Today, if you walk around Kampala, the capital city, you won't likely see young women sporting gomesis. They wear skinny jeans, Western clothes, etc. Even in Lugazi, it's mostly older women who wear them. However, apparently Alicia Keys absolutely rocks a gomesi.

Still, as muzungus (white people or foreigners) learning about Ugandan culture, we kind of have to wear them because a) it's respectful, and b) it makes the Ugandans proud, and c) it also makes Ugandans laugh. 

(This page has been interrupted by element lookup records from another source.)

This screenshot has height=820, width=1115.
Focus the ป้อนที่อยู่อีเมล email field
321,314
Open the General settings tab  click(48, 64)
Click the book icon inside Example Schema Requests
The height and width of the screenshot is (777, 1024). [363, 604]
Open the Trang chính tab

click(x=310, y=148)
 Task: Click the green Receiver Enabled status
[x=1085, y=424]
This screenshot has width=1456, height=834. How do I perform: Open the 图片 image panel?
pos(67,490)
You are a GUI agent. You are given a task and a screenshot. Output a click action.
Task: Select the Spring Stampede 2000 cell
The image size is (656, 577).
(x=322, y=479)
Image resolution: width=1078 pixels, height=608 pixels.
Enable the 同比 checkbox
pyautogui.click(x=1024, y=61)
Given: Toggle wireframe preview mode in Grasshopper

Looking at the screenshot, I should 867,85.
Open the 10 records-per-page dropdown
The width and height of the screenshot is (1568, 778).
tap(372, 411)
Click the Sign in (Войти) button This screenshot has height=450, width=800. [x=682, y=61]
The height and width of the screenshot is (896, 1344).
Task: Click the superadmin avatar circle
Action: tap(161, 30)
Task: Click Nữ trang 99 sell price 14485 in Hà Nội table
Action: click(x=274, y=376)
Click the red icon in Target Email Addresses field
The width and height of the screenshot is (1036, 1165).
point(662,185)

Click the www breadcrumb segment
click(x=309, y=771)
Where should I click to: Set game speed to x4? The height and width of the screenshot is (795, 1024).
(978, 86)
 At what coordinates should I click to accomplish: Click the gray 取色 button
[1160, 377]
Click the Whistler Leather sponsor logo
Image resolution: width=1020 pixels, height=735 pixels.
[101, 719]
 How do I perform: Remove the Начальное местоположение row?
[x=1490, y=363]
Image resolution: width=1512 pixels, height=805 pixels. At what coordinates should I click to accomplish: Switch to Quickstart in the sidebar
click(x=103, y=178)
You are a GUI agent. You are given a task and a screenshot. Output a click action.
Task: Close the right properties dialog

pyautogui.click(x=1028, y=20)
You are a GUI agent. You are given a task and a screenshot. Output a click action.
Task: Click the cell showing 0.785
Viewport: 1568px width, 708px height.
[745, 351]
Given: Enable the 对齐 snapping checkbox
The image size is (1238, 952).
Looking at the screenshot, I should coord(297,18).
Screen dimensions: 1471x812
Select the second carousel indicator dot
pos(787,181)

Next week, I get to wear one ALL DAY for the wedding of the Musana security guard, Joseph. I really hope I don't resemble an old moth this time.

Monday 17 June 2013

Lions and Martyrs and Cranes (oh my!)

This post is a compilation of various Ugandan adventures. (And it's a long one, sorry. Feel free to break as needed, like if you have a meeting at work or a hungry child.)

Adventure #1: Wildlife

My first day in Uganda, I stayed at a backpacker's hospital in Entebbe, close to the airport. Julie and I waited for Angela's flight to arrive so we could all go to Lugazi together.

To pass the time, we went to see real, African wildlife! At the zoo.



There were lions, but apparently I didn't take photos of them. I think they were being boring. But look! Chimpanzees, zebras, hyenas, and ostriches.

We also encountered a random camel eating leaves on the road near the hostel.


Julie and I stopped by Lake Victoria, too. We were advised to not swim, so I just put my feet in. Turns out you're not supposed to do that, either, because the lake is full of this snail parasite. So I'm gonna die. 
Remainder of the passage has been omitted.